- Born: January 11 Aichi Prefecture, Japan
- Education: Japan Narration Actor Institute
- Occupation: Voice actor
- Years active: 2019–present
- Agent: Amuse Inc.

= Fūka Izumi =

Japanese voice actress

Fūka Izumi (和泉 風花, Izumi Fūka) is a Japanese voice actress. She has been active in the entertainment industry since 2018, and played roles in Z/X and the game Kemono Friends 3. In 2024, she played Utena Hiiragi in Gushing over Magical Girls, and Meme Bashame in My Deer Friend Nokotan. She was also cast as Rin Rindō, the protagonist of Highspeed Etoile.

==Biography==
Fūka Izumi developed an interest in anime at a young age, watching them since her elementary school days. She became interested in becoming a voice actor after watching the Gintama anime television series, having been a fan of Weekly Shōnen Jump and anime adaptations of its manga series. She also cites Miyu Irino's voice acting performance in the anime series Haikyu!! as an inspiration for her interest.
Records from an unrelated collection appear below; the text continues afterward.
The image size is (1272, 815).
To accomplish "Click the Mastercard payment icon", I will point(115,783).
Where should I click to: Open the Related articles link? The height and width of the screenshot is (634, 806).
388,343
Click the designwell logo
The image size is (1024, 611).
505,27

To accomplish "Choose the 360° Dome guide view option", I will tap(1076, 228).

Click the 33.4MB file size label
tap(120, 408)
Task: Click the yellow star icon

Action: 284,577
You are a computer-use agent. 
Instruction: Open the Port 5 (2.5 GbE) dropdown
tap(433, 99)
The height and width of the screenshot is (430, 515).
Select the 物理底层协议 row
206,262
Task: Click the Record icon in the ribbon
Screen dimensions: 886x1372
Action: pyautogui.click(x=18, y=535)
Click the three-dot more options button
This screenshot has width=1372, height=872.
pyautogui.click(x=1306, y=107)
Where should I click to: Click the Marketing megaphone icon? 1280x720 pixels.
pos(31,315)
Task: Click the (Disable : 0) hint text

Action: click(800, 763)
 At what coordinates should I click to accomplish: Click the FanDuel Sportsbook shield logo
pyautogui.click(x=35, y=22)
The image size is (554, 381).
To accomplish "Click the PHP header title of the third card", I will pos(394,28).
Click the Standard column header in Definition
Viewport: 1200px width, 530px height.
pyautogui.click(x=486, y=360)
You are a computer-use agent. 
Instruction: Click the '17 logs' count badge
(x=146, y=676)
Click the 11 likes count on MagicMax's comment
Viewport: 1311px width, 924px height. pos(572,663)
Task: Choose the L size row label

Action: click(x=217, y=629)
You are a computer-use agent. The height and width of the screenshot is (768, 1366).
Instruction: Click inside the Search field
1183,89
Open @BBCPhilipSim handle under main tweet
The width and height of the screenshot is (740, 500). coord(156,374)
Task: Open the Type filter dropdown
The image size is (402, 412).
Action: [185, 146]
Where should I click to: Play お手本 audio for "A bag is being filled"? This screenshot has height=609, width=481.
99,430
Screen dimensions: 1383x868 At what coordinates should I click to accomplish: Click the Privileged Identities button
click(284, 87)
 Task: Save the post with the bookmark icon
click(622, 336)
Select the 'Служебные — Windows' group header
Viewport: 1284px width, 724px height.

She initially had doubts about being able to pursue a voice acting career, thinking it would have been impossible for her to become one, but when she entered junior high school she felt it was what she wanted to pursue. While in high school, she served as the manager of the swimming club despite not being an official member of the club, which led to her describing her participation as being a "ghost club member."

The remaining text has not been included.